Task
Can you convert every line of the rows below into a Markdown table with two columns, Entry and Text, where Entry numbers each line in order, Text holds the line, and blank lines are skipped?

Material for this task
::::::::::

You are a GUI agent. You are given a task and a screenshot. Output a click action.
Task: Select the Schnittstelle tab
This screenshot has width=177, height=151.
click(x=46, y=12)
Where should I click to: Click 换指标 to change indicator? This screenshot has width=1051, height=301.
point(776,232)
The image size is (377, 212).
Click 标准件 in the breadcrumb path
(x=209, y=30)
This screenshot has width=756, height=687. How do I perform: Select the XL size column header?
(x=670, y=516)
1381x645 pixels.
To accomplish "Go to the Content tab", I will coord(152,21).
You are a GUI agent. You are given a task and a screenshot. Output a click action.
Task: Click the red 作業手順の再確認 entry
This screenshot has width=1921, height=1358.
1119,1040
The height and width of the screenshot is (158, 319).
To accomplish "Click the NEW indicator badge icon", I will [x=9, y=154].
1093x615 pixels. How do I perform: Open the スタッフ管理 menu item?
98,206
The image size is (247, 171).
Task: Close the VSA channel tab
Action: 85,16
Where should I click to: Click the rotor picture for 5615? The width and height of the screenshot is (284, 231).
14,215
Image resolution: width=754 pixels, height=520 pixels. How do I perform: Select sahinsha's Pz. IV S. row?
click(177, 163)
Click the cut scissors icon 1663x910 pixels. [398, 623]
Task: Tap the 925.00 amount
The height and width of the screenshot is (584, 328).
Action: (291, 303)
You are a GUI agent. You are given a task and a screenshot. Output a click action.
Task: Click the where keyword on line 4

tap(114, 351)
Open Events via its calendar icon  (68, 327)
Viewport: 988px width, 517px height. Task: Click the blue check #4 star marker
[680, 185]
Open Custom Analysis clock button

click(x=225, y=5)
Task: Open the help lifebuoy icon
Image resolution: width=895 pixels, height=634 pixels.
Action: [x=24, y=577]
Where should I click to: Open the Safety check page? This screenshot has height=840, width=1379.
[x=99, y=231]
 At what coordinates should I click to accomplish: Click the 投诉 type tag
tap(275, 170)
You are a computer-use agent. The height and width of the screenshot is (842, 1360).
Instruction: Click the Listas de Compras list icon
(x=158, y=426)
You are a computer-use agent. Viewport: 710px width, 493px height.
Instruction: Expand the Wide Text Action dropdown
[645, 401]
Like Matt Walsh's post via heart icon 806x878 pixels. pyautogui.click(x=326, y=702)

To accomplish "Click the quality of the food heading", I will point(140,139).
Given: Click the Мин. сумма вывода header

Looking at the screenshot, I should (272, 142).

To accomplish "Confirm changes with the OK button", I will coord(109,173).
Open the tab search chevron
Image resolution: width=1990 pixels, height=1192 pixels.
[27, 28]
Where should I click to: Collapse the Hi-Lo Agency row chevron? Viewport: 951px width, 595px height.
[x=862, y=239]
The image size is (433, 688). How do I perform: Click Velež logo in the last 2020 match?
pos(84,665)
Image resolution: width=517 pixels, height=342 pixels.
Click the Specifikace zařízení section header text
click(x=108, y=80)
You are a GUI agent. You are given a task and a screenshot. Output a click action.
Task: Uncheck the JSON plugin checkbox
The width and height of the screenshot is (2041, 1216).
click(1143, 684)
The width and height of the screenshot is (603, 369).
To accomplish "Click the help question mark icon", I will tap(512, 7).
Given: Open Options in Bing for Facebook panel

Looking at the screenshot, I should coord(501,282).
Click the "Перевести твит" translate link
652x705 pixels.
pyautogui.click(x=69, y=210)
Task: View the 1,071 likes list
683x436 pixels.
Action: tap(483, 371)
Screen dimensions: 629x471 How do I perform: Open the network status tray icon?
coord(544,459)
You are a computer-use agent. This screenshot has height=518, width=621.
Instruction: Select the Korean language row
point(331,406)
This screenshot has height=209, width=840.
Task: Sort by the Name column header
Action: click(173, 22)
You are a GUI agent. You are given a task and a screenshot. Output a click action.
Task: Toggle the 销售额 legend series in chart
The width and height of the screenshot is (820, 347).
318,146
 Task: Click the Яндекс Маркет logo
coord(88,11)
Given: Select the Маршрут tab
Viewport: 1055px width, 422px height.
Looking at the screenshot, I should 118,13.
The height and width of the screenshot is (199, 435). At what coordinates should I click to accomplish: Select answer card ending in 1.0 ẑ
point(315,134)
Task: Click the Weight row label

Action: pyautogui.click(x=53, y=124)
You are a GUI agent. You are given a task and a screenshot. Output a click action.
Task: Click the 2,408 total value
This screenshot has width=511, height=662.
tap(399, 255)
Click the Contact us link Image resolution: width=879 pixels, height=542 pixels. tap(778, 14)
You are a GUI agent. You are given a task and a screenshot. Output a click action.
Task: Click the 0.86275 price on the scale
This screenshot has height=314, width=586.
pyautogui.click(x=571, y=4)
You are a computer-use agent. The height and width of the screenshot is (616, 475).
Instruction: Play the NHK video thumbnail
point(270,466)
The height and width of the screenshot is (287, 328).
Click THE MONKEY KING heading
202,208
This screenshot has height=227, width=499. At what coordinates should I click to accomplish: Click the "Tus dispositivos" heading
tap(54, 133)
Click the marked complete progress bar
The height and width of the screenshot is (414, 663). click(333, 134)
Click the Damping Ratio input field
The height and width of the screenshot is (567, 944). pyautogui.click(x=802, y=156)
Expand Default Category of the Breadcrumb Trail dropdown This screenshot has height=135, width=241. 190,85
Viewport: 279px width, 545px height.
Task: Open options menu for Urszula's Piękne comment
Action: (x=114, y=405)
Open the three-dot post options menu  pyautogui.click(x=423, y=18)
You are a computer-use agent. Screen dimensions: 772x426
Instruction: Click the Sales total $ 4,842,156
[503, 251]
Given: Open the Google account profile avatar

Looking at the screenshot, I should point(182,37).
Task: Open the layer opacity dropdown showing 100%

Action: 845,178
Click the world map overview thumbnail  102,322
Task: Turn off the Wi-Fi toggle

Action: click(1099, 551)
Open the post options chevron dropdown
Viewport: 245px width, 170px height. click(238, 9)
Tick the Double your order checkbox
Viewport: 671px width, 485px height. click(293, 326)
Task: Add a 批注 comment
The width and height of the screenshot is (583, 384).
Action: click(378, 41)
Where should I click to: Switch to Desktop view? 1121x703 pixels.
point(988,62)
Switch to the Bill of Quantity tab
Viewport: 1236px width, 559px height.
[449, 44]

::::::::::

Answer to the problem
| Entry | Text |
|---|---|
| 1 | You are a GUI agent. You are given a task and a screenshot. Output a click action. |
| 2 | Task: Select the Schnittstelle tab |
| 3 | This screenshot has width=177, height=151. |
| 4 | click(x=46, y=12) |
| 5 | Where should I click to: Click 换指标 to change indicator? This screenshot has width=1051, height=301. |
| 6 | point(776,232) |
| 7 | The image size is (377, 212). |
| 8 | Click 标准件 in the breadcrumb path |
| 9 | (x=209, y=30) |
| 10 | This screenshot has width=756, height=687. How do I perform: Select the XL size column header? |
| 11 | (x=670, y=516) |
| 12 | 1381x645 pixels. |
| 13 | To accomplish "Go to the Content tab", I will coord(152,21). |
| 14 | You are a GUI agent. You are given a task and a screenshot. Output a click action. |
| 15 | Task: Click the red 作業手順の再確認 entry |
| 16 | This screenshot has width=1921, height=1358. |
| 17 | 1119,1040 |
| 18 | The height and width of the screenshot is (158, 319). |
| 19 | To accomplish "Click the NEW indicator badge icon", I will [x=9, y=154]. |
| 20 | 1093x615 pixels. How do I perform: Open the スタッフ管理 menu item? |
| 21 | 98,206 |
| 22 | The image size is (247, 171). |
| 23 | Task: Close the VSA channel tab |
| 24 | Action: 85,16 |
| 25 | Where should I click to: Click the rotor picture for 5615? The width and height of the screenshot is (284, 231). |
| 26 | 14,215 |
| 27 | Image resolution: width=754 pixels, height=520 pixels. How do I perform: Select sahinsha's Pz. IV S. row? |
| 28 | click(177, 163) |
| 29 | Click the cut scissors icon 1663x910 pixels. [398, 623] |
| 30 | Task: Tap the 925.00 amount |
| 31 | The height and width of the screenshot is (584, 328). |
| 32 | Action: (291, 303) |
| 33 | You are a GUI agent. You are given a task and a screenshot. Output a click action. |
| 34 | Task: Click the where keyword on line 4 |
| 35 | tap(114, 351) |
| 36 | Open Events via its calendar icon  (68, 327) |
| 37 | Viewport: 988px width, 517px height. Task: Click the blue check #4 star marker |
| 38 | [680, 185] |
| 39 | Open Custom Analysis clock button |
| 40 | click(x=225, y=5) |
| 41 | Task: Open the help lifebuoy icon |
| 42 | Image resolution: width=895 pixels, height=634 pixels. |
| 43 | Action: [x=24, y=577] |
| 44 | Where should I click to: Open the Safety check page? This screenshot has height=840, width=1379. |
| 45 | [x=99, y=231] |
| 46 |  At what coordinates should I click to accomplish: Click the 投诉 type tag |
| 47 | tap(275, 170) |
| 48 | You are a computer-use agent. The height and width of the screenshot is (842, 1360). |
| 49 | Instruction: Click the Listas de Compras list icon |
| 50 | (x=158, y=426) |
| 51 | You are a computer-use agent. Viewport: 710px width, 493px height. |
| 52 | Instruction: Expand the Wide Text Action dropdown |
| 53 | [645, 401] |
| 54 | Like Matt Walsh's post via heart icon 806x878 pixels. pyautogui.click(x=326, y=702) |
| 55 | To accomplish "Click the quality of the food heading", I will point(140,139). |
| 56 | Given: Click the Мин. сумма вывода header |
| 57 | Looking at the screenshot, I should (272, 142). |
| 58 | To accomplish "Confirm changes with the OK button", I will coord(109,173). |
| 59 | Open the tab search chevron |
| 60 | Image resolution: width=1990 pixels, height=1192 pixels. |
| 61 | [27, 28] |
| 62 | Where should I click to: Collapse the Hi-Lo Agency row chevron? Viewport: 951px width, 595px height. |
| 63 | [x=862, y=239] |
| 64 | The image size is (433, 688). How do I perform: Click Velež logo in the last 2020 match? |
| 65 | pos(84,665) |
| 66 | Image resolution: width=517 pixels, height=342 pixels. |
| 67 | Click the Specifikace zařízení section header text |
| 68 | click(x=108, y=80) |
| 69 | You are a GUI agent. You are given a task and a screenshot. Output a click action. |
| 70 | Task: Uncheck the JSON plugin checkbox |
| 71 | The width and height of the screenshot is (2041, 1216). |
| 72 | click(1143, 684) |
| 73 | The width and height of the screenshot is (603, 369). |
| 74 | To accomplish "Click the help question mark icon", I will tap(512, 7). |
| 75 | Given: Open Options in Bing for Facebook panel |
| 76 | Looking at the screenshot, I should coord(501,282). |
| 77 | Click the "Перевести твит" translate link |
| 78 | 652x705 pixels. |
| 79 | pyautogui.click(x=69, y=210) |
| 80 | Task: View the 1,071 likes list |
| 81 | 683x436 pixels. |
| 82 | Action: tap(483, 371) |
| 83 | Screen dimensions: 629x471 How do I perform: Open the network status tray icon? |
| 84 | coord(544,459) |
| 85 | You are a computer-use agent. This screenshot has height=518, width=621. |
| 86 | Instruction: Select the Korean language row |
| 87 | point(331,406) |
| 88 | This screenshot has height=209, width=840. |
| 89 | Task: Sort by the Name column header |
| 90 | Action: click(173, 22) |
| 91 | You are a GUI agent. You are given a task and a screenshot. Output a click action. |
| 92 | Task: Toggle the 销售额 legend series in chart |
| 93 | The width and height of the screenshot is (820, 347). |
| 94 | 318,146 |
| 95 |  Task: Click the Яндекс Маркет logo |
| 96 | coord(88,11) |
| 97 | Given: Select the Маршрут tab |
| 98 | Viewport: 1055px width, 422px height. |
| 99 | Looking at the screenshot, I should 118,13. |
| 100 | The height and width of the screenshot is (199, 435). At what coordinates should I click to accomplish: Select answer card ending in 1.0 ẑ |
| 101 | point(315,134) |
| 102 | Task: Click the Weight row label |
| 103 | Action: pyautogui.click(x=53, y=124) |
| 104 | You are a GUI agent. You are given a task and a screenshot. Output a click action. |
| 105 | Task: Click the 2,408 total value |
| 106 | This screenshot has width=511, height=662. |
| 107 | tap(399, 255) |
| 108 | Click the Contact us link Image resolution: width=879 pixels, height=542 pixels. tap(778, 14) |
| 109 | You are a GUI agent. You are given a task and a screenshot. Output a click action. |
| 110 | Task: Click the 0.86275 price on the scale |
| 111 | This screenshot has height=314, width=586. |
| 112 | pyautogui.click(x=571, y=4) |
| 113 | You are a computer-use agent. The height and width of the screenshot is (616, 475). |
| 114 | Instruction: Play the NHK video thumbnail |
| 115 | point(270,466) |
| 116 | The height and width of the screenshot is (287, 328). |
| 117 | Click THE MONKEY KING heading |
| 118 | 202,208 |
| 119 | This screenshot has height=227, width=499. At what coordinates should I click to accomplish: Click the "Tus dispositivos" heading |
| 120 | tap(54, 133) |
| 121 | Click the marked complete progress bar |
| 122 | The height and width of the screenshot is (414, 663). click(333, 134) |
| 123 | Click the Damping Ratio input field |
| 124 | The height and width of the screenshot is (567, 944). pyautogui.click(x=802, y=156) |
| 125 | Expand Default Category of the Breadcrumb Trail dropdown This screenshot has height=135, width=241. 190,85 |
| 126 | Viewport: 279px width, 545px height. |
| 127 | Task: Open options menu for Urszula's Piękne comment |
| 128 | Action: (x=114, y=405) |
| 129 | Open the three-dot post options menu  pyautogui.click(x=423, y=18) |
| 130 | You are a computer-use agent. Screen dimensions: 772x426 |
| 131 | Instruction: Click the Sales total $ 4,842,156 |
| 132 | [503, 251] |
| 133 | Given: Open the Google account profile avatar |
| 134 | Looking at the screenshot, I should point(182,37). |
| 135 | Task: Open the layer opacity dropdown showing 100% |
| 136 | Action: 845,178 |
| 137 | Click the world map overview thumbnail  102,322 |
| 138 | Task: Turn off the Wi-Fi toggle |
| 139 | Action: click(1099, 551) |
| 140 | Open the post options chevron dropdown |
| 141 | Viewport: 245px width, 170px height. click(238, 9) |
| 142 | Tick the Double your order checkbox |
| 143 | Viewport: 671px width, 485px height. click(293, 326) |
| 144 | Task: Add a 批注 comment |
| 145 | The width and height of the screenshot is (583, 384). |
| 146 | Action: click(378, 41) |
| 147 | Where should I click to: Switch to Desktop view? 1121x703 pixels. |
| 148 | point(988,62) |
| 149 | Switch to the Bill of Quantity tab |
| 150 | Viewport: 1236px width, 559px height. |
| 151 | [449, 44] |